■ Aim of the task ■
Transcribe the lines of the records starting with the one that has "Where should I click to: Click the play" in it and ending with the last, and transcribe nothing else.

Items from a data source
>>>

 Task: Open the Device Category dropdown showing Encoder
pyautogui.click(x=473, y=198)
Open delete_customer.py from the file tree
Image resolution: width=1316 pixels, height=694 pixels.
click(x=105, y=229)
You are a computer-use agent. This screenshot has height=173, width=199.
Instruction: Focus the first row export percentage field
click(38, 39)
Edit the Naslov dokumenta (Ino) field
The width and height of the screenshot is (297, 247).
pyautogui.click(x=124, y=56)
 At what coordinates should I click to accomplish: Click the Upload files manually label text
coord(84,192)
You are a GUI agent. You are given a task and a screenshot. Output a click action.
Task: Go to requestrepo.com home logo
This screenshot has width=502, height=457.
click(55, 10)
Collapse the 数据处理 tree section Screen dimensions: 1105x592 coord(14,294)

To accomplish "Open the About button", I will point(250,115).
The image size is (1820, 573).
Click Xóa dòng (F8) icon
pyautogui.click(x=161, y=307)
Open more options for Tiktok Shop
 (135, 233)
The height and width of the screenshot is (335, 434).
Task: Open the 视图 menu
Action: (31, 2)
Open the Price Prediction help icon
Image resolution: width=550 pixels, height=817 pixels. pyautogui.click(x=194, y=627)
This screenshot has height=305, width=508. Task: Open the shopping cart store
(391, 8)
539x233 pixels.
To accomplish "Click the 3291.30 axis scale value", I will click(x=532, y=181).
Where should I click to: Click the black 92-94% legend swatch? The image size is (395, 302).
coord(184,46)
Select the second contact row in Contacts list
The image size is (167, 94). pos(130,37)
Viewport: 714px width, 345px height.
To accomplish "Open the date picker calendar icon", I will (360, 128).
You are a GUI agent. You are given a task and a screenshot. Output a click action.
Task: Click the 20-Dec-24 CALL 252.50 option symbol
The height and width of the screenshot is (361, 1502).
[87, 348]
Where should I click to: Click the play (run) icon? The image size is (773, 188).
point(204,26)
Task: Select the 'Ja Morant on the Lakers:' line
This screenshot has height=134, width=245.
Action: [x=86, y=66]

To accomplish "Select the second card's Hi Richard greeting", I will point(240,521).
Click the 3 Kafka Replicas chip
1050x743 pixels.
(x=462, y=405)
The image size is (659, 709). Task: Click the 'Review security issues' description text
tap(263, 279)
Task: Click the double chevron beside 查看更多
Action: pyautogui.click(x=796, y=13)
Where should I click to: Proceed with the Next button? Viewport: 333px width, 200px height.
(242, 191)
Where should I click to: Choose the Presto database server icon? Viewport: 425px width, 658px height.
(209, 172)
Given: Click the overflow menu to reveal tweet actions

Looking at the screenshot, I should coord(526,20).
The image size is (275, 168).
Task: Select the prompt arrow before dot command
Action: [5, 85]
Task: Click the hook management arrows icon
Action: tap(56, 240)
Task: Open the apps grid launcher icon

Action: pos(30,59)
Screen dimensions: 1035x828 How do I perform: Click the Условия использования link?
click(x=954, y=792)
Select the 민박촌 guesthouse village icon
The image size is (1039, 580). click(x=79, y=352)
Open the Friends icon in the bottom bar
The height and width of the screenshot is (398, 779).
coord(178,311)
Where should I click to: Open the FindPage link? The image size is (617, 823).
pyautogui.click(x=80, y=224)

<<<

■ Response box ■
Where should I click to: Click the play (run) icon? The image size is (773, 188).
point(204,26)
Task: Select the 'Ja Morant on the Lakers:' line
This screenshot has height=134, width=245.
Action: [x=86, y=66]

To accomplish "Select the second card's Hi Richard greeting", I will point(240,521).
Click the 3 Kafka Replicas chip
1050x743 pixels.
(x=462, y=405)
The image size is (659, 709). Task: Click the 'Review security issues' description text
tap(263, 279)
Task: Click the double chevron beside 查看更多
Action: pyautogui.click(x=796, y=13)
Where should I click to: Proceed with the Next button? Viewport: 333px width, 200px height.
(242, 191)
Where should I click to: Choose the Presto database server icon? Viewport: 425px width, 658px height.
(209, 172)
Given: Click the overflow menu to reveal tweet actions

Looking at the screenshot, I should coord(526,20).
The image size is (275, 168).
Task: Select the prompt arrow before dot command
Action: [5, 85]
Task: Click the hook management arrows icon
Action: tap(56, 240)
Task: Open the apps grid launcher icon

Action: pos(30,59)
Screen dimensions: 1035x828 How do I perform: Click the Условия использования link?
click(x=954, y=792)
Select the 민박촌 guesthouse village icon
The image size is (1039, 580). click(x=79, y=352)
Open the Friends icon in the bottom bar
The height and width of the screenshot is (398, 779).
coord(178,311)
Where should I click to: Open the FindPage link? The image size is (617, 823).
pyautogui.click(x=80, y=224)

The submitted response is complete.